I guess the biggest difference between then and now is that I don't have a job waiting for me afterwards. And I'm not living at home, rent free. I'm now paying rent. Wherever I end up, whether it's in another part of the country or back in New Hampshire, I'm paying rent.
I worry about money constantly at the moment. Perhaps because right now I might be in some kind of debt to various parties. Maybe. And I just want to drive off. But I can't even let myself start planning until I'm out of debt. Even though it's alllll I want to do. But until I have enough money, I continue to put my planning on old. But it's happening. The urge to just drive away from it all is strong, and it will eventually pull me through my fears of being homeless and penniless.
I have to stop worrying. I have to start making it happen. There are ways to travel cheaply. Live off granola bars. If this trip is anything like my last, the things I'll see and the people I'll meet will be nourishing enough; my car snacks and one regular meal a day will be more than enough actual food. Couch surfing. Last time around, I camped out almost every night, which wasn't too expensive, probably averaged $30 a night. I might try couch crashing more this time around. Setting up connections with people from high school and college who live across the country. Talk to friends about if they have family who wouldn't mind hosting a lovely lady like myself for a night. Try out the official couchsurfing website. Camping in more national parks rather than the KOA parks I did last time. Sure, they made me feel safer, but they were often like $20 more. I'll make sure I bring mace this time around. The biggest cost should be gas. And hopefully I'll have a new car that is a bit better on gas mileage and not take premium gas like my current vehicle does now. There's unfortunately not a lot I can do to change that one. The final major cost is the attractions. I did a pretty good job of finding plenty of enjoyment in free/cheap entertainment last time. I can still remember St. Louis being a very successful day for me. Free Bud tour, free zoo visit, free parking just by charging the parking guy's phone for a few minutes, free beautiful walking tour I took myself on of the city. An extremely enjoyable day in the city for only the cost of $5 parking and dinner. Success. It doesn't take a lot for me to find enjoyment in the little things. I'll make note of what one day, if I ever come into some money, I would want to come back and see. Until then, I'm happy with the free museums and parks and attractions.

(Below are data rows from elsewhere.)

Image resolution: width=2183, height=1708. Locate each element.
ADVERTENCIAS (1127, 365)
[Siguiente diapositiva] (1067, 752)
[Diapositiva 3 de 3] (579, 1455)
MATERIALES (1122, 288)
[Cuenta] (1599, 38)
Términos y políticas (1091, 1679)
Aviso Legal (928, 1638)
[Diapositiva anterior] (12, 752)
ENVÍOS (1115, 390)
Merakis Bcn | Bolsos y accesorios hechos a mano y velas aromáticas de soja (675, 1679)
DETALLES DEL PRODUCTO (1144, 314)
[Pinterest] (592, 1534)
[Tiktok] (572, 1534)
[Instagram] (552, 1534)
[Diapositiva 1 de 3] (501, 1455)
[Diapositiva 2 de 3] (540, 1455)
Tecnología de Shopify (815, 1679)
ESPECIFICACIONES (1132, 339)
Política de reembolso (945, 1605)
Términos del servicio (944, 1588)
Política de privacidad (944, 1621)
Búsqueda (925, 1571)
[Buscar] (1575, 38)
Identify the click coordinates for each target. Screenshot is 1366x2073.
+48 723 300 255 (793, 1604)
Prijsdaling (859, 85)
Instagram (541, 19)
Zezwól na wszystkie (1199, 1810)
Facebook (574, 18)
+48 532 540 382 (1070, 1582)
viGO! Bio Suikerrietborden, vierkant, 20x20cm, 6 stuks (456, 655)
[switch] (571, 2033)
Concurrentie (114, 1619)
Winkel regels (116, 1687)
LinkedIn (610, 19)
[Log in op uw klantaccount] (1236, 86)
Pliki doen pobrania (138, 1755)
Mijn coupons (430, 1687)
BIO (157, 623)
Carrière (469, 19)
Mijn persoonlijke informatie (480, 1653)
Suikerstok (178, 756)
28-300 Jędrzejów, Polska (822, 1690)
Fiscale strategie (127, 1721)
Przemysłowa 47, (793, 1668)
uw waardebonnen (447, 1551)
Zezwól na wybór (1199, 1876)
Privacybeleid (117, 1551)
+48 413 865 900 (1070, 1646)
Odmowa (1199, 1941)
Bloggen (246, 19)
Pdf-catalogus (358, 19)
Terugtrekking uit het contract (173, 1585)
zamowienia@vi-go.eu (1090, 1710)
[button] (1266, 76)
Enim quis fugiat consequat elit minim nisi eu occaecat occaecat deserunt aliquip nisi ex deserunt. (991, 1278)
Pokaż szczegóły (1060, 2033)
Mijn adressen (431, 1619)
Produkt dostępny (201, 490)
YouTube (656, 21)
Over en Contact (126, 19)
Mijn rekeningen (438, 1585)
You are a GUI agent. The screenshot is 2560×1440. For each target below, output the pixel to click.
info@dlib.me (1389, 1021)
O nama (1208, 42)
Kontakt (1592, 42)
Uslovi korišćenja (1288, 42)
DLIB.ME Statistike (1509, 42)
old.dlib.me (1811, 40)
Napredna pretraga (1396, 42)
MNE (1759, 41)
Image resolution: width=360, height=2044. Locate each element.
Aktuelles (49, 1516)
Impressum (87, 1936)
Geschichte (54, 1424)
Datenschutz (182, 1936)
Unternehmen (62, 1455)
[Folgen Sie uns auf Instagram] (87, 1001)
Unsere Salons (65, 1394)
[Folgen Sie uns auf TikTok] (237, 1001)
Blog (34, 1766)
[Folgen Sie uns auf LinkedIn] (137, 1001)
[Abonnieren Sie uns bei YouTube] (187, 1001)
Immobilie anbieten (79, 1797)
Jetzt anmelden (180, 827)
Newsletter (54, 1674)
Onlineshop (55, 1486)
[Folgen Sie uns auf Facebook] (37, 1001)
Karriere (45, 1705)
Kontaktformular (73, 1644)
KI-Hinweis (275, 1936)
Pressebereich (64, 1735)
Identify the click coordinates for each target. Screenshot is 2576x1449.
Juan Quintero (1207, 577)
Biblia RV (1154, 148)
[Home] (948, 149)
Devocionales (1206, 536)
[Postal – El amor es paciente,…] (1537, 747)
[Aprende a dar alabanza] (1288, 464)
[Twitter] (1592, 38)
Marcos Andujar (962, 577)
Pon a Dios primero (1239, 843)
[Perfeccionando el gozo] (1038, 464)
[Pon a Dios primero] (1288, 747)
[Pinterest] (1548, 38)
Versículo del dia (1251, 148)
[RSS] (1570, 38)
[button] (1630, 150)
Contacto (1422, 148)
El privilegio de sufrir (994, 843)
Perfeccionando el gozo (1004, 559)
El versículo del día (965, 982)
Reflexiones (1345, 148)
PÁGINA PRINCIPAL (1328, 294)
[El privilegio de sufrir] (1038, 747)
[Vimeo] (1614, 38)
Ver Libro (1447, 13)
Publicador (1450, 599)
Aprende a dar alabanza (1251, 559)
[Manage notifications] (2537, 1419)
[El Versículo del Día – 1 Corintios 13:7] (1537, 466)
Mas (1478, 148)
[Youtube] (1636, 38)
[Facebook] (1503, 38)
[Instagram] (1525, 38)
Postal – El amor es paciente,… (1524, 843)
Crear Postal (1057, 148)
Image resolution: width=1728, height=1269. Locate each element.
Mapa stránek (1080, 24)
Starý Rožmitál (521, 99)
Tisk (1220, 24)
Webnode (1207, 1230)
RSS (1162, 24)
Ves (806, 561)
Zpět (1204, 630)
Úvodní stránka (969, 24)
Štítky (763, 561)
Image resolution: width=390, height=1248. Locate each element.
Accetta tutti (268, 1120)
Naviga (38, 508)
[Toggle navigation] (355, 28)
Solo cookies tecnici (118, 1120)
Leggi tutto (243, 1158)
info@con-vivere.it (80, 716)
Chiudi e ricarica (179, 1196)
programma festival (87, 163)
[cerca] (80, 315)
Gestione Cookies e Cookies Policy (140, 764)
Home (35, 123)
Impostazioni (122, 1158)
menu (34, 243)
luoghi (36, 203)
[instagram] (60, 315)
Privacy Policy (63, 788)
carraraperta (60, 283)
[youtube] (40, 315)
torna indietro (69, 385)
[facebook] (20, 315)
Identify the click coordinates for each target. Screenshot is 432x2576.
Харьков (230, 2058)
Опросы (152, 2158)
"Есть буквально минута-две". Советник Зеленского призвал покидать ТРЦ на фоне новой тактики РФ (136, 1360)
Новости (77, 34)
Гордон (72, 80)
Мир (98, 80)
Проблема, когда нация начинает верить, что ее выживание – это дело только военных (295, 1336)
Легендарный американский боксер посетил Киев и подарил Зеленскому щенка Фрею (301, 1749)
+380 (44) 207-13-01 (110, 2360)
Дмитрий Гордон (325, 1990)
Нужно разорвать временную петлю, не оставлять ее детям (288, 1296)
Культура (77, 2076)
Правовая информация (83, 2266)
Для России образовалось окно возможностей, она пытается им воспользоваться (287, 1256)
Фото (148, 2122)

See, I tell myself, there is really no reason to worry about the money. You went last time for 5 weeks with a little less than $3,000. And there were definitely cheaper choices you could have made. A hotel once a week? Psh, who needs it?!? 2-3 beers at dinner? Get a sampler and you'll be happier and get to try plenty. $3,000 is not a ridiculous amount to save up between. So what if you don't really have a social life between now and then. It'll be worth it in the end, you know it. You can do it!
So, I'm putting aside the worry. I'm putting aside the stress. I'm also putting aside the money.
West coast (and everything on the way), here I come!